3.2. SEM Characterization of Composites

The Al7075 and TiC powders were mixed at various predefined milling times to obtain a uniform distribution of filler particles within the matrix. The SEM micrographs reflect the improvements in the morphology of the powders with milling time (Figure 5 and Figure 6). It was observed that the powder size decreased with the increase in milling time. The morphologies of 3, 5, and 7 h-mixed Al7075-TiC nanocomposite powders are represented in Figure 5 and Figure 6, in which the structure and size of Al7075 particles were shown to improve with milling time. As observed from Figure 5a,b, the Al matrix for 3-h ball milling was deformed during the early milling phase (3 h), and hard reinforcement particles were fractured due to extreme plastic deformation. Additionally, the TiC particles were agglomerated around the particles of Al7075 and distributed randomly.
However, when the milling time increased to 5 h, the composite particle size reduced, as observed in Figure 6a, and is due to friction-erosion of the Al7075 particles against the hard TiC particles. The few welded particles became fractured with a further rise in the milling period to 7 h, with both cold welding and fracturing occurring concurrently at this milling time. Hence, a mixed form of morphology with improved composite particle size was obtained as shown in Figure 6b. The particles appeared in a more equiaxed fashion, as previously observed in higher magnification images of another study [58]. As the brittle particles become distributed in a ductile matrix, the presence of hard reinforcement ceramic particles in the Al matrix composites falls into the category of a ductile-brittle component system. Thus, the ductile particles undergo deformation in the first stage of MM, while brittle particles may undergo fragmentation [22]. During the ball collision, the brittle particles among two or more ductile particles appeared as ductile particles begin to weld. Consequently, reinforcement particles would be positioned inside the welded metal particles (interfacial boundaries), resulting in the creation of an actual composite particle.
The EDS evaluation analysis of 5-h milled Al7075 + 4 wt.% TiC (Figure 7) confirmed that no contamination was induced into the composite powders throughout the milling process. Figure 8 revealed that the Al, Ti, C, Cu, Zn, and Mg peaks were the clear peaks in the selected spectrum 1. No additional peaks (Fe, Cr, Mn, or Ai) associated with AL7075 were detected due to their lower contents (below 0.2 wt.%). The EDS analysis demonstrated that, during the milling process, the powders were not contaminated. The inset image shows the deformed structure of the composite powders.
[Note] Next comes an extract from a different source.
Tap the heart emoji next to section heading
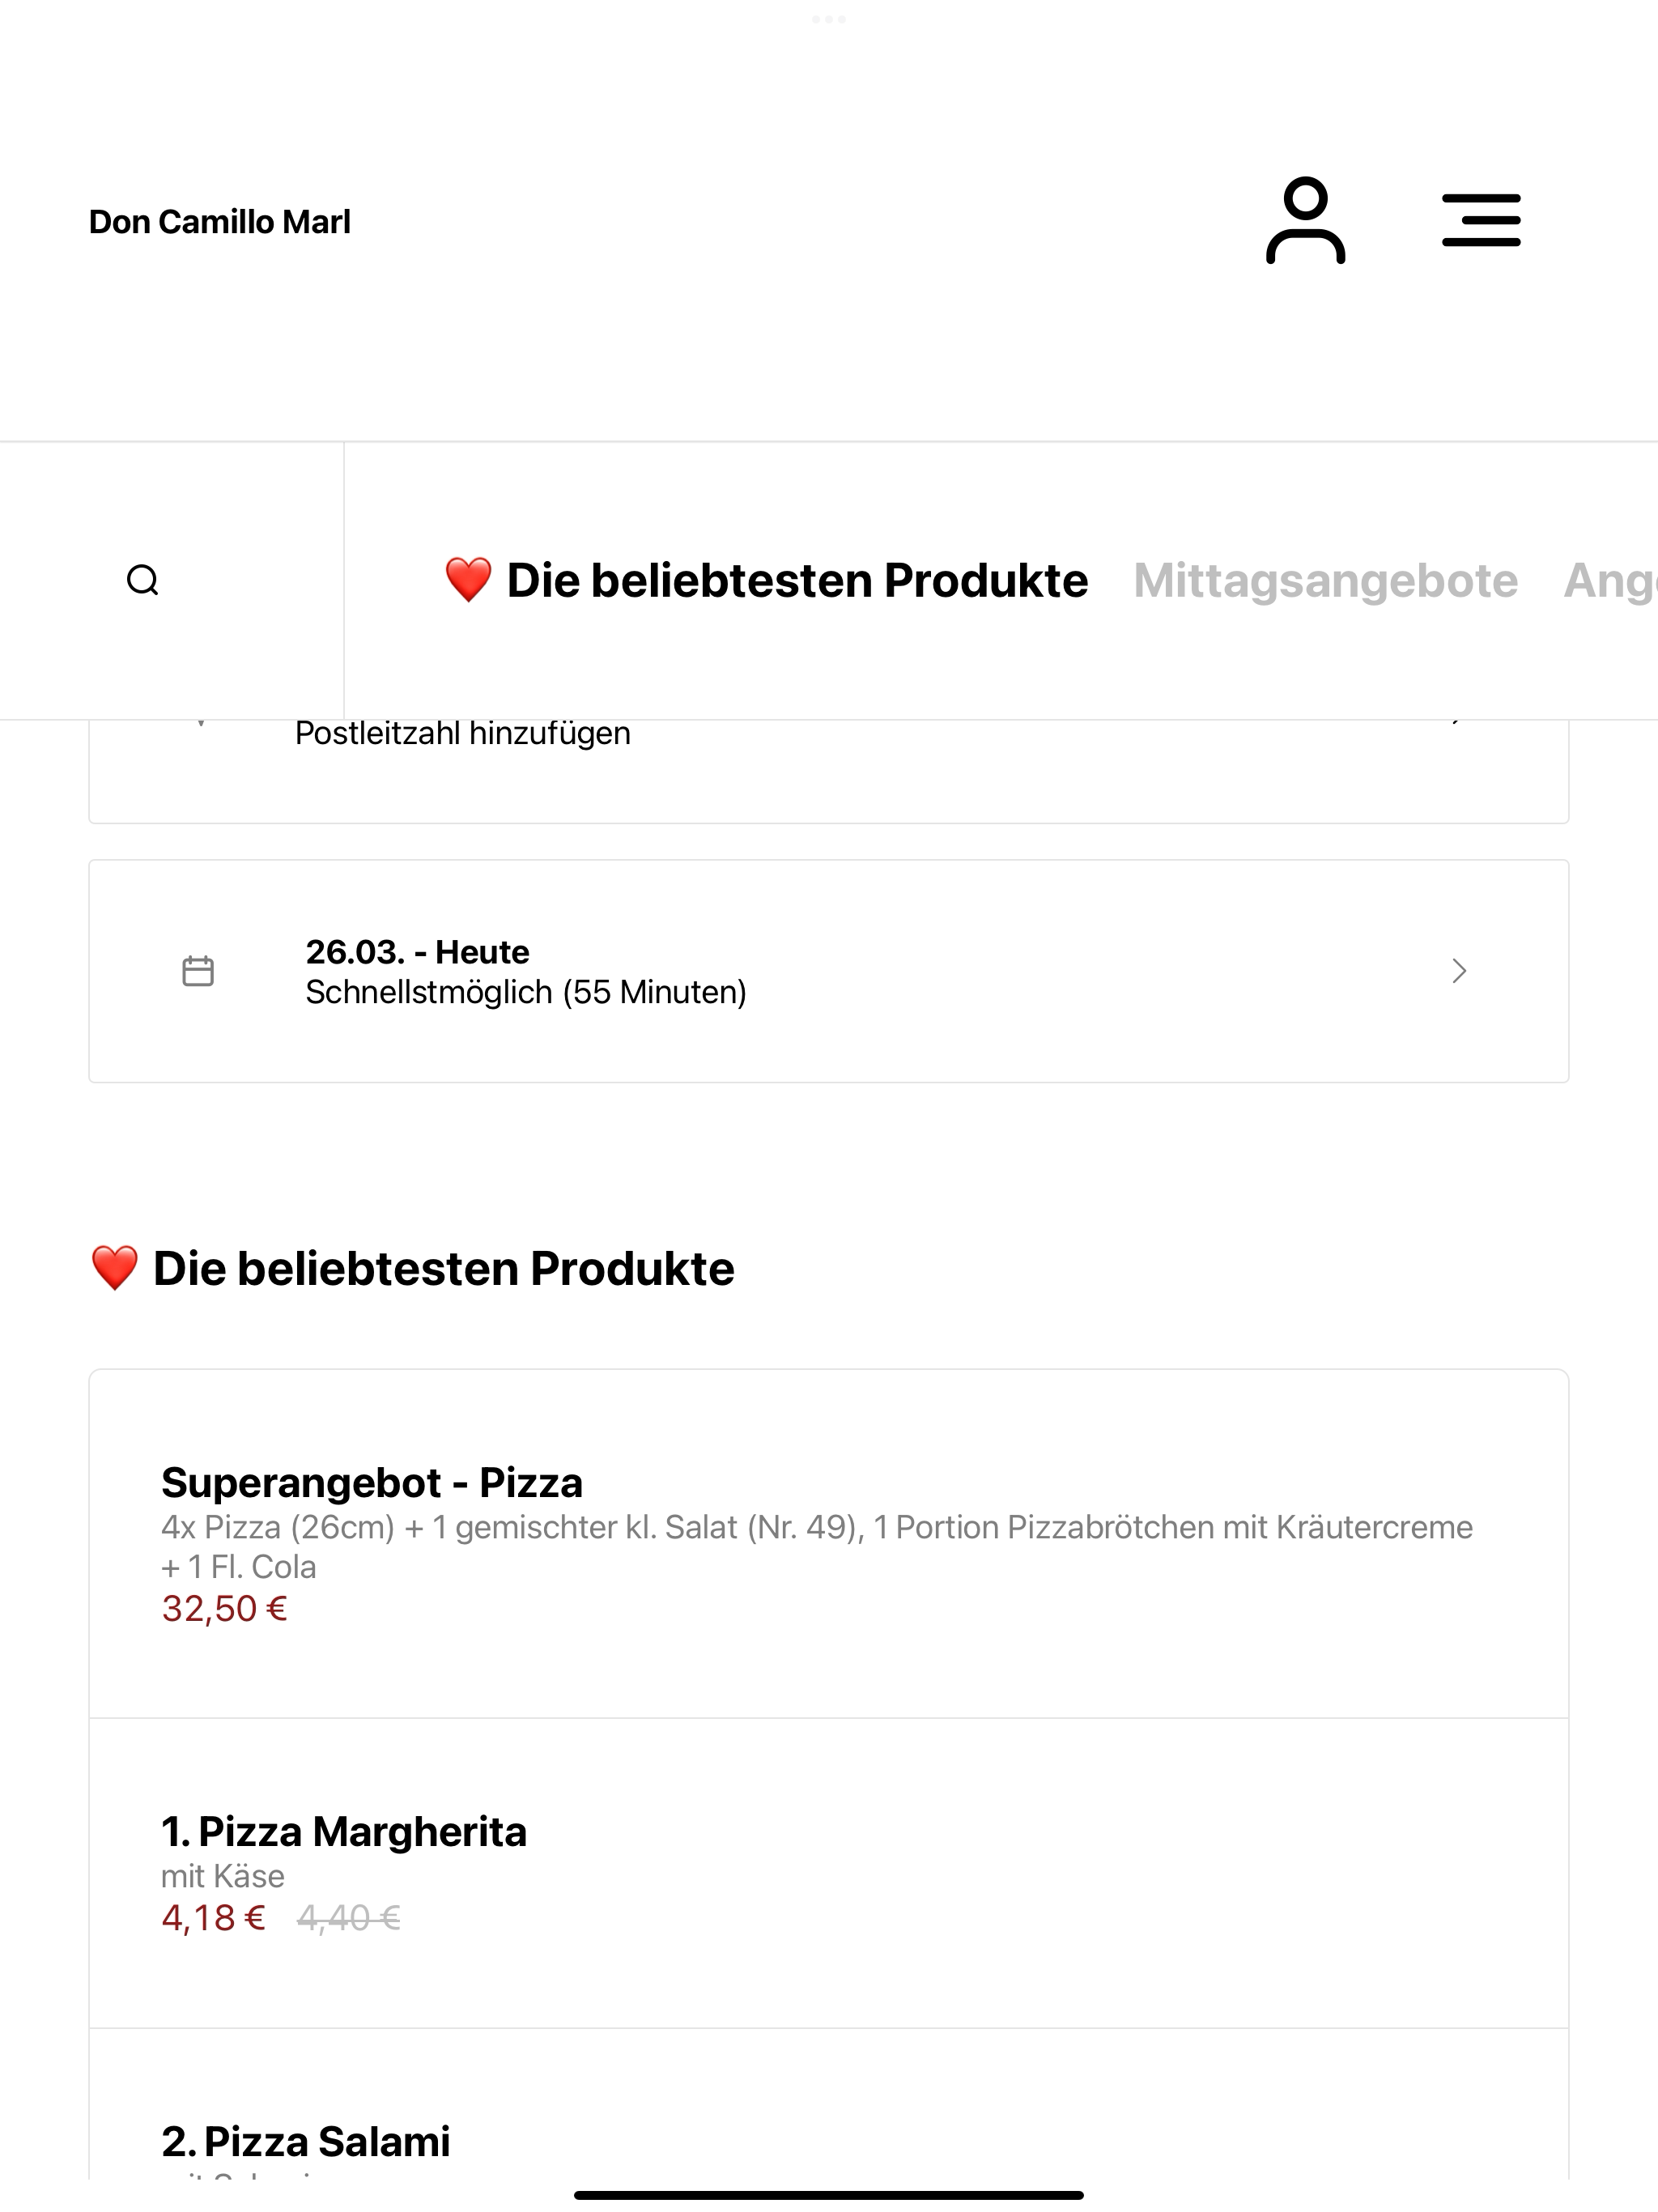 pos(114,1269)
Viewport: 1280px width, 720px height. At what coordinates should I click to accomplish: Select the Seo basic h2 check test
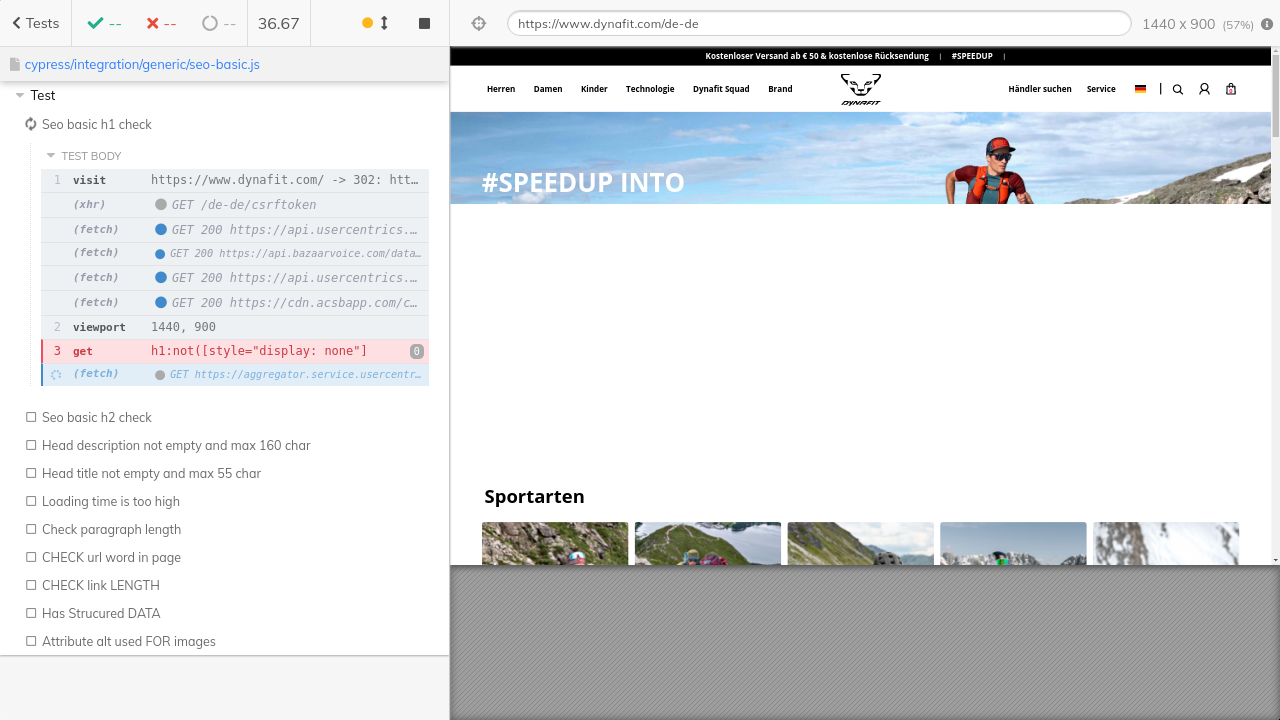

3.3. TEM Morphology of Composite Powder

The TEM morphology of TiC particles is depicted in Figure 4c, and the obtained morphology is in line with the existing literature of the received TiC particles TEM morphology [6,22]. The TEM micrographs of ball-milled Al7075/4 wt.% TiC powder for chosen milling time is illustrated in Figure 8. By increasing the milling time, TiC particle dispersion inside the Al7075 matrix is improved. As depicted in Figure 8a, TiC particles are nonuniformly distributed on the surface of the matrix Al7075 after 3 h milling. However, there was a slight improvement in the distribution for 5-h ball-milled composite powder (Figure 8b). It was observed that the TiC particles were consistently reinforced with milling time in the Al7075 matrix. The TEM morphology is in line with existing literature on the TiC-reinforced Al alloy composites [16]. Figure 8c illustrates the uniform distribution of the TiC particles, as achieved after 7 h of milling. This attributes to the good bonding between the Al7075 and TiC particles and a good cohesiveness of the Al-TiC interface. It is also reported in the literature that the distance between the particles declines with an increasing milling time [59,60]. The crystallite size of composite powder was determined using the Image J software and found to be in the range of 20–50 nm, consistent with the results obtained by the Scherrer equation. Similar TEM morphology was attained by Supriya B et al. for Al7075-TiO2 20-h milled composites [31].

3.4. Particle Size of Composites as a Function of Milling Time

The mean particle size of composite powder for various milling times was calculated using particle size analysis and is depicted in Figure 9.
It was observed that, during the milling process, a decrease in particle size was observed with an increment in milling time from 3 h to 7 h. This observation is consistent with a previous study [58]. Although the milling time was limited to 7 h in this study, a critical stage may be reached using a prolonged milling time, as particles start to form a bigger cluster due to coalescence [61].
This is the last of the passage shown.